==== Data entries ====

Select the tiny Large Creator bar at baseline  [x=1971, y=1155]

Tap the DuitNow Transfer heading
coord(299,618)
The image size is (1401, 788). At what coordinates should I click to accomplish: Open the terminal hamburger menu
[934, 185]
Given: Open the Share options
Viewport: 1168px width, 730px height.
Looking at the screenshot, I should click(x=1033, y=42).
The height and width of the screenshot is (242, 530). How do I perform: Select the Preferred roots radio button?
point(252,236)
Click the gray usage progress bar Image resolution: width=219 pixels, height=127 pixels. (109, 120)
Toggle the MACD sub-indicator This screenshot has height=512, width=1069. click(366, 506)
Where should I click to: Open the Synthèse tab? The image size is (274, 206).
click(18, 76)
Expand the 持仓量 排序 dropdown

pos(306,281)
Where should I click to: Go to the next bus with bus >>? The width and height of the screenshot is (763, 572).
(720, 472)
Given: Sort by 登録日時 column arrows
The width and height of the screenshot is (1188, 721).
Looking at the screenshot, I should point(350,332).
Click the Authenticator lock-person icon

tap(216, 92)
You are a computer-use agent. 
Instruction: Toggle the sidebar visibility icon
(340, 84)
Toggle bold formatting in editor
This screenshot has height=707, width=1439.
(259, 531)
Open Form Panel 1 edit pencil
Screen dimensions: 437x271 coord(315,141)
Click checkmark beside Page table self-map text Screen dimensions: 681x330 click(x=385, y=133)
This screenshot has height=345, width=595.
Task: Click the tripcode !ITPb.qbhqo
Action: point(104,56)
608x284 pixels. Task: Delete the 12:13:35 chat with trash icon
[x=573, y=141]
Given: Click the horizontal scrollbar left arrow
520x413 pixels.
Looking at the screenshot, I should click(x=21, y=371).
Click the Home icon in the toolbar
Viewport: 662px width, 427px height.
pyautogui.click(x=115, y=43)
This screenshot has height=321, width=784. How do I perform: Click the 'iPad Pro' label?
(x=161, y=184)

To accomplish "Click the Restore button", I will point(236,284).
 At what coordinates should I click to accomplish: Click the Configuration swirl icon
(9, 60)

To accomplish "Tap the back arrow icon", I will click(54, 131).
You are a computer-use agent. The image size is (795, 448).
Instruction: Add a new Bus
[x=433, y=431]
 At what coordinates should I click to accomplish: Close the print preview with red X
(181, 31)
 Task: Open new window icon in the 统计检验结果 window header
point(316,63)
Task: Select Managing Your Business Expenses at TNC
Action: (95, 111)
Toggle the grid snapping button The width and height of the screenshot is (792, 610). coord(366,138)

====

Rewrite the listing above as a numbered list, leaving out every blank line.

• The answer
1. Select the tiny Large Creator bar at baseline  [x=1971, y=1155]
2. Tap the DuitNow Transfer heading
3. coord(299,618)
4. The image size is (1401, 788). At what coordinates should I click to accomplish: Open the terminal hamburger menu
5. [934, 185]
6. Given: Open the Share options
7. Viewport: 1168px width, 730px height.
8. Looking at the screenshot, I should click(x=1033, y=42).
9. The height and width of the screenshot is (242, 530). How do I perform: Select the Preferred roots radio button?
10. point(252,236)
11. Click the gray usage progress bar Image resolution: width=219 pixels, height=127 pixels. (109, 120)
12. Toggle the MACD sub-indicator This screenshot has height=512, width=1069. click(366, 506)
13. Where should I click to: Open the Synthèse tab? The image size is (274, 206).
14. click(18, 76)
15. Expand the 持仓量 排序 dropdown
16. pos(306,281)
17. Where should I click to: Go to the next bus with bus >>? The width and height of the screenshot is (763, 572).
18. (720, 472)
19. Given: Sort by 登録日時 column arrows
20. The width and height of the screenshot is (1188, 721).
21. Looking at the screenshot, I should point(350,332).
22. Click the Authenticator lock-person icon
23. tap(216, 92)
24. You are a computer-use agent. 
25. Instruction: Toggle the sidebar visibility icon
26. (340, 84)
27. Toggle bold formatting in editor
28. This screenshot has height=707, width=1439.
29. (259, 531)
30. Open Form Panel 1 edit pencil
31. Screen dimensions: 437x271 coord(315,141)
32. Click checkmark beside Page table self-map text Screen dimensions: 681x330 click(x=385, y=133)
33. This screenshot has height=345, width=595.
34. Task: Click the tripcode !ITPb.qbhqo
35. Action: point(104,56)
36. 608x284 pixels. Task: Delete the 12:13:35 chat with trash icon
37. [x=573, y=141]
38. Given: Click the horizontal scrollbar left arrow
39. 520x413 pixels.
40. Looking at the screenshot, I should click(x=21, y=371).
41. Click the Home icon in the toolbar
42. Viewport: 662px width, 427px height.
43. pyautogui.click(x=115, y=43)
44. This screenshot has height=321, width=784. How do I perform: Click the 'iPad Pro' label?
45. (x=161, y=184)
46. To accomplish "Click the Restore button", I will point(236,284).
47.  At what coordinates should I click to accomplish: Click the Configuration swirl icon
48. (9, 60)
49. To accomplish "Tap the back arrow icon", I will click(54, 131).
50. You are a computer-use agent. The image size is (795, 448).
51. Instruction: Add a new Bus
52. [x=433, y=431]
53.  At what coordinates should I click to accomplish: Close the print preview with red X
54. (181, 31)
55.  Task: Open new window icon in the 统计检验结果 window header
56. point(316,63)
57. Task: Select Managing Your Business Expenses at TNC
58. Action: (95, 111)
59. Toggle the grid snapping button The width and height of the screenshot is (792, 610). coord(366,138)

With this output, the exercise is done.